*Reading passage*.
↓
You forgot 32-bit, 33 Mhz PCI bus @ ~150M/sec.

Faster hard drives would need a faster bus to operate off. I went looking for a non-server board the other day with PCI-X (for gigE), and couldn't find one in a store.

Drives aren't the only bottlenecks.

Re:Transition from 3.5" to 2.5"?

[zenyu]

HDD manufacturers said they expect to start replacing 3.5in. disk drives with smaller 2.5in. devices in enterprise products sometime within the next year.
Why would they want to do this?

Average Access Time. Ever notice how it hasn't changed much in the last 20 years?
It was like 10-20ms in 1984 and is like 3-9ms now? No matter how fast you spin the disk or how much cache you add you still need to move the head from one side of the platter to the other. With 5" drives it was a little over 2" with 3.5" its a little over 1", with 2.5" drives 0.75" It's also true that if you make it smaller you can spin it faster, but I don't think 15,000 rpm is really hitting the limits of the materials or they would already have made the platers non-uniform in thickness. They could also go to single crystal metals like they do in aeroplane turbine blades (not so expensive to do in quantity.)

OTOH The disparity between bandwidth and access time is already embarrasing enough that I consider partitioning just half the space on my drives to improve access time. There are uses for big slow drives. For instance, things like audio and video if artists ever get their act together and jettison the media conglomerate dead weight they are carrying on their backs. Or for backups.

At this point GBs of hard drive space is like the Mhz thing was with processors. Most consumers just read the density and maybe the dBs and transfer rate, like they used to buy 900Mhz processors and get just 16 MBs of RAM when a 50Mhz Processor with 128MBs of RAM would have been literally thousands of times faster because they were thrashing with too little RAM. Buyers should look at access time, then transfer rate, and then capacity, unless it is for backups or some such tape replacement use. They should partition their drives because real-life filesystems still suck at placing frequently accessed data closely and contiguously for actual access patterns. If people realized this, hard drive manufacturers would do things like have multiple independent heads accessing the same platters, two would be easy, three could probably be done with current technology, and many more could be done with different mechanical linkages (for instance, screews might be slower and less elegant than an arm at moving the heads, but if you could fit fifty heads accessing the platters at once you would probably have better worst and average case access time.) This also would require updating some drivers, but I don't think it would take long considering the performance payoff.
↑
*Supplied material*.
↓
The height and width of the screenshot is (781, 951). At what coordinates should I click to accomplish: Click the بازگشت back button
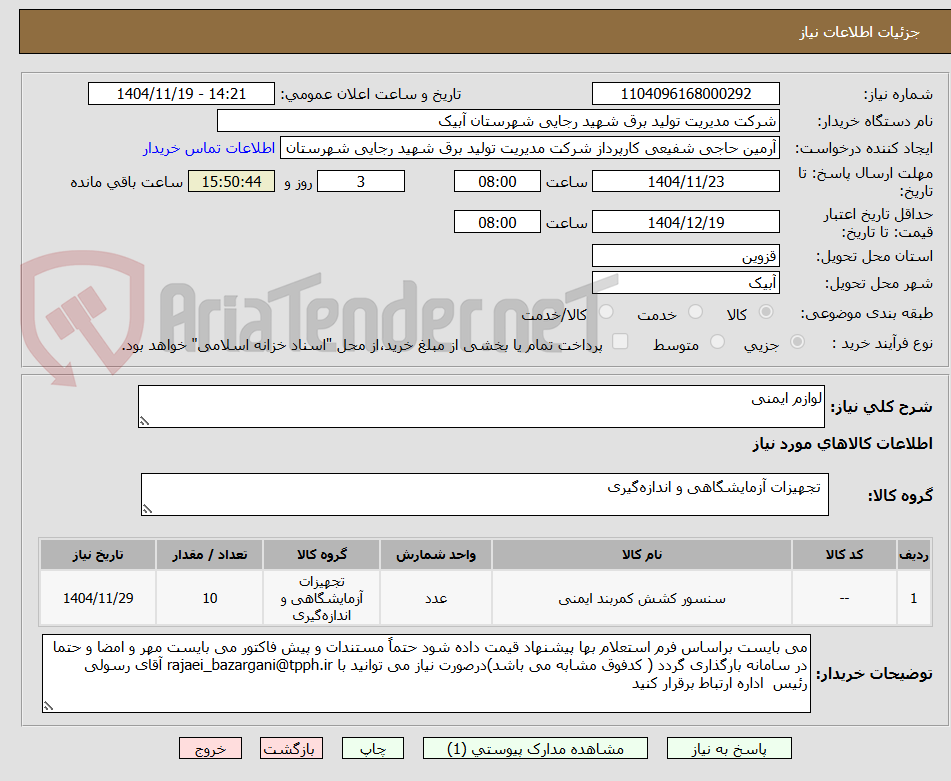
↑
*What is required*.
Reproduce the passage of the hard drive thread that begins at "Faster hard drives" and stops after "last 20 years?".

*Full answer*.
Faster hard drives would need a faster bus to operate off. I went looking for a non-server board the other day with PCI-X (for gigE), and couldn't find one in a store.

Drives aren't the only bottlenecks.

Re:Transition from 3.5" to 2.5"?

[zenyu]

HDD manufacturers said they expect to start replacing 3.5in. disk drives with smaller 2.5in. devices in enterprise products sometime within the next year.
Why would they want to do this?

Average Access Time. Ever notice how it hasn't changed much in the last 20 years?